Partnering with Bertelsmann here was a huge mistake. It questions not only data security it questions this first line of defense.
Think about it, how am I supposed to tell somebody to give their data to you when I already told them to look for the money first? I'd make myself and my methods unbelievable, incoherent and probably corrupted.
This is really terrible because this research is necessary and important but I hope you understand that I will neither support it nor recommend it...
we, the OKFDE, have no partnership with Bertelsmann our partner, algorithmwatch, has - independently from this project - funding from Bertelsmann Stiftung
again the data is first delivered only to the user, afterwards he/she can decide what to do
glad we agree that the issue is important
FYI in case you speak German, this project is currently all over the news in Germany, causing quite a stir.
TV http://www.tagesschau.de/inland/schufa-101.html https://www1.wdr.de/mediathek/video/sendungen/wdr-aktuell/vi... https://www.n-tv.de/ratgeber/Aktivisten-wollen-Schufa-Code-k...

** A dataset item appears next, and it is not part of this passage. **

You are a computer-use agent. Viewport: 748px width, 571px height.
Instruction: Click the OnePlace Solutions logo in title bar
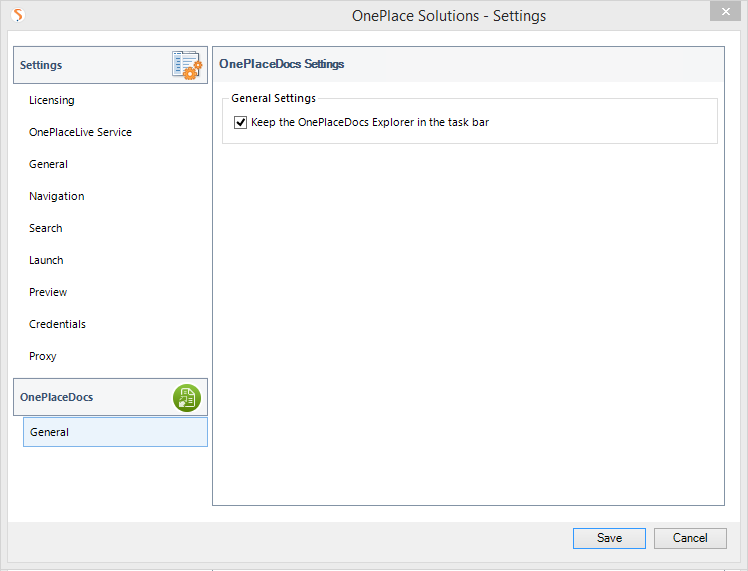click(18, 15)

Online https://www.wired.de/collection/life/openschufa-macht-bonita... http://www.spiegel.de/wirtschaft/service/kreditwuerdigkeit-w... https://www.golem.de/news/openschufa-reverse-engineering-der... https://www.heise.de/newsticker/meldung/OpenSCHUFA-Projekt-w... https://www.gruenderszene.de/allgemein/openschufa-algorithmu... https://www.futurezone.de/netzpolitik/article213448091/OpenS... https://netzpolitik.org/2018/jetzt-mitmachen-wir-knacken-die...
most motivational video, ever https://youtu.be/HBsD8BdXSCY
2 current related article worth reading http://www.tagesspiegel.de/wirtschaft/regierungsberater-gerd... http://www.faz.net/aktuell/politik/inland/dass-wir-ueberwach...
(disclaimer I'm part of the team)
Did you also cite the part where you are being financially supported by Bertelsmann Stiftung who have a competing product (Arvato Infoscore)? Though I am not sure if it is as bad as they claim...
a. is disclosed by our partner algorithmwatch b. the funding is not for this project c. see https://twitter.com/OpenSchufa/status/964408780162150400 "Die SCHUFA ist die bekannteste Auskunftei & Marktführer; wir fordern in unserer Projektbeschreibung u.a.: "Die SCHUFA & andere Auskunfteien müssen öffentlich & permanent darlegen, wie ihr Score funktioniert bzw. welche Modelle/Annahmen ihm zu Grunde liegen (Nachvollziehbarkeit)" d. read https://okfn.de/blog/2018/02/openschufa-english/#update (we already requesting infoscore Consumer Data GmbH data)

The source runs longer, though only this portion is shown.